Here are some uses for Mint:
- A great appetizer or palate cleanser, often used by chefs for these purposes as it promotes digestion and activates the salivary glands. Mint helps to soothe the stomach, nausea, and motion sickness.
- To soothe muscle aches, place a bundle of mint in a muslin bag or cheesecloth and drop into your bath water, or into a warm foot bath.
- To ease anxiety, try drinking a warm glass of mint tea.
- The oldest form of toothpaste, chew on a mint leaf to freshen breath. By steeping a bundle of mint in 4 cups of water, you can help ease gingivitis by using as a mouthwash.
- To help reduce colic in an infant, steep one mint leaf in one ounce of water; do not exceed 4 oz of mint tea per day.
- Bring a bundle of mint to a boil in a pan of water, turn off heat, and lean over the pan with a towel draped over your face to help congestion. Breathe in deeply.
- To soothe a cough, drink 3-4 cups of cooled mint tea and take a good whiff of the brew throughout the day.
- Place a spring of mint in 8 ounces of apple cider vinegar and allow to sit for a week. Use this as a rinse after shampooing to get rid of dandruff.

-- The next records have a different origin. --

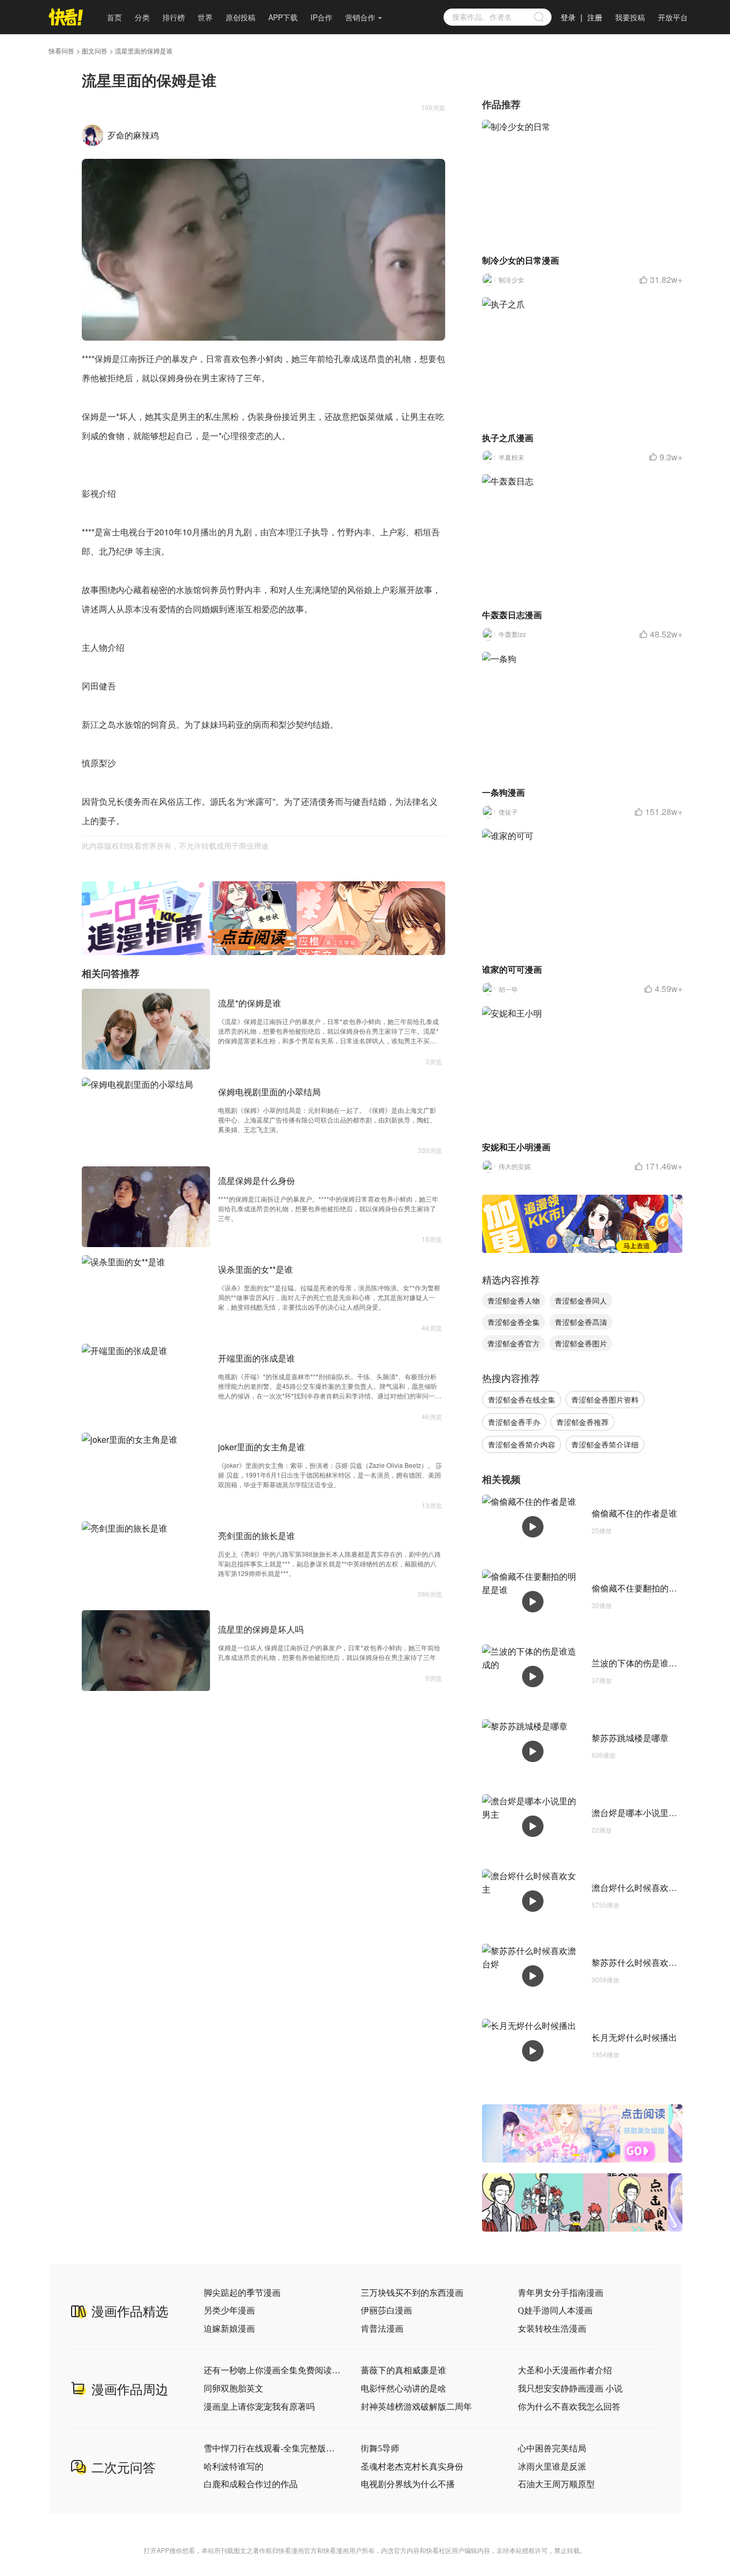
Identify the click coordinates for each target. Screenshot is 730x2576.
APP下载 (283, 17)
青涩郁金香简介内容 (521, 1444)
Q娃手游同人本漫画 (555, 2310)
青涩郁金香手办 (514, 1422)
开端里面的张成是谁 (256, 1358)
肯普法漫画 (382, 2328)
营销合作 (360, 17)
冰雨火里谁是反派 (552, 2466)
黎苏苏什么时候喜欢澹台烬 (643, 1962)
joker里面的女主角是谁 (261, 1447)
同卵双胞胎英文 (233, 2388)
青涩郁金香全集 (513, 1322)
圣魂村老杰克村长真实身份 (412, 2466)
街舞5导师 (380, 2448)
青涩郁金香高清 (581, 1322)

- Chew on a mint leaf to reduce flatulence.
- Get rid of hiccups by making a remedy with a few mint leaves, 1 teaspoon of lemon juice, and a pinch of salt to an 8 ounce glass of water.

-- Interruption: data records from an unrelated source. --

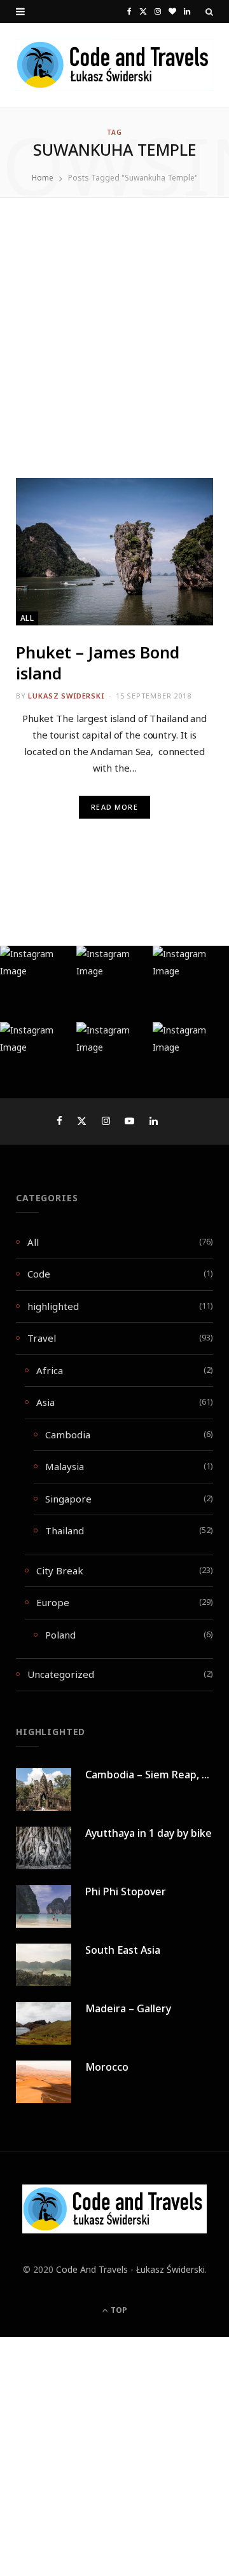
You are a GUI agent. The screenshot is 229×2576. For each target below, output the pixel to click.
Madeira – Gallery (128, 2008)
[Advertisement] (114, 358)
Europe (52, 1602)
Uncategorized (60, 1674)
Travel (41, 1338)
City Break (59, 1570)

- Decrease insomnia and indigestion by drinking a mint tea before bed.
- To lift you mood or ease nausea, try soaking a rag in mint tea and place it over your nose and mouth, breathe in.
- Relieve a sunburn by soaking cotton balls in a strong, cold mint tea and gently applying to the burned area.
- To clean your face, bring a bundle of mint to a boil, turn off heat, and lean over the pan.
- You can clean your carpet by mixing two teaspoons of crushed, dried mint to 1 cup baking soda. Sprinkle this mixture over your carpet, let sit for an hour, and vacuum up.
- Plant mint by windows and doors to detract flies, or combine with 1 cup apple cider vinegar and use as a spray on pets/around house to kill fleas.
I hope you enjoyed some of those recipes for mint! As for me, I am in the process of drying my sprigs, and will probably save some for tea and also try the carpet cleaner! That just sounds like a fun project to try (if I can ever have an hour where Tad isn't running around!!!). Have a lovely day, friends!